» Görev talimatı: Kaynak metne göre trafo, güçlü gelen elektriğe ne yapar?

Mecaz avamın ağzına düşerse

Öncelikle şunu söylemeliyim ki, okumayı ve yazmayı seviyorum. Ancak yazarlık benim mesleğim değil. Ben parayı Risale Haber’e yazmaktan veya Tefekkür Dergisi’ne yazmaktan kazanmıyorum. Buralarda yazı yazmam bir istekten kaynaklanıyor. Yazma derlerse yazmam. Ben daha kendimi düzeltmiş bir insan değilim ki, başkalarına örnek olayım. Böyle bir iddiam da yok. Ama Üstadımız “Nefis cümleden edna; vazife cümleden âlâ” dediği için biz de Üstadın bu uyarısıyla bir şeyler yazıyoruz. Beğenirsiniz veya beğenmezsiniz o sizin bileceğiniz.

Benim üzüldüğüm bir şey var ki, o da şu: önceki yazılarımdan birinde bir “Trafo” benzetmesi yapmıştım. Bu benzetme bir mecazdan ibarettir. Üstadım ne kadar da güzel söylemiş: “Mecaz avamın elinde hakikate inkılâp eder,” diye. Maalesef “Trafo” benzetmesini bir-iki yorumcu hakikat olarak telâkki etmişler. Oysa trafo güçlü gelen elektriği uygun hale getirir ve insanlara yararlı kılar. İşte Üstat Bediüzzaman gibi allâmeler de bir trafo görevi yaparlar ve yüksek hakikatleri anlaşılır hale getirerek kolaylaştırırlar. Kaldı ki, Üstat Hazretleri de “İnsanî Berzah” ifadesini kullanıyor. “Berzah” kelimesi de sözlük anlamı olarak, kıstak, perde, bir geçiş noktası, insanların öldükten sonra kıyamete kadar kalacağı mekân gibi anlamlara geliyor. Peki “İnsanî Berzah” denince “İnsanî Perde” mi denmek isteniyor, yüksek aklınıza havale ediyorum, kıymetli yorumcular.

Yani, insan burada bir cisim olan perdeye benzetilmiyor. Burada söylenmek istenen Bediüzzaman gibi zamanın küresel hocaları Kur’an-ı Kerim’den ders verirken, bizim görmediğimiz, anlamadığımız, idrakine vakıf olamadığımız ince sırları ve güzel hakikatleri, bizim anlayacağımız şekilde, aklımızı ve kalbimizi tatmin eder derecesinde bize aktarmalarıdır. Bu yüzden, onlara ne kadar minnettar olsak yine azdır. Zira onlar olmasaydı, biz de bir takım avam gibi hâlâ dünyayı öküzün ve balığın üstünde zannedecektik.

» Gösterilen veriler:
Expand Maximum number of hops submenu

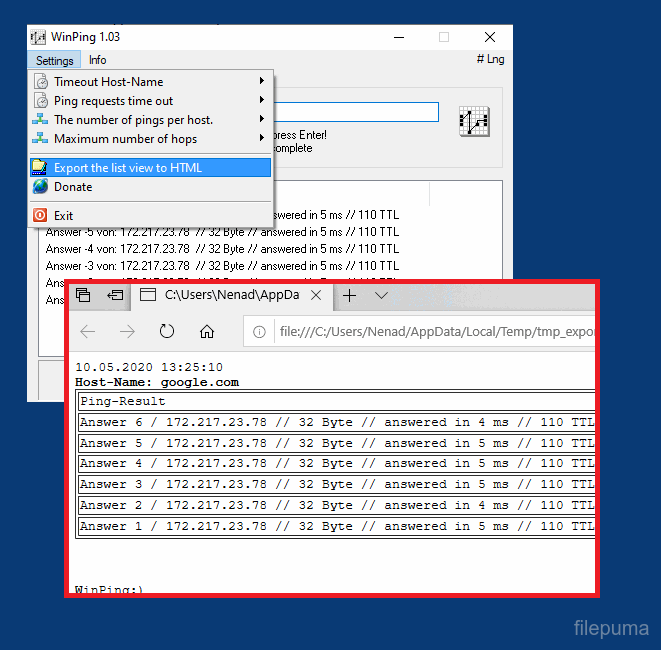(x=262, y=139)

» Sonuç: Güçlü gelen elektriği uygun hale getirir ve insanlara yararlı kılar.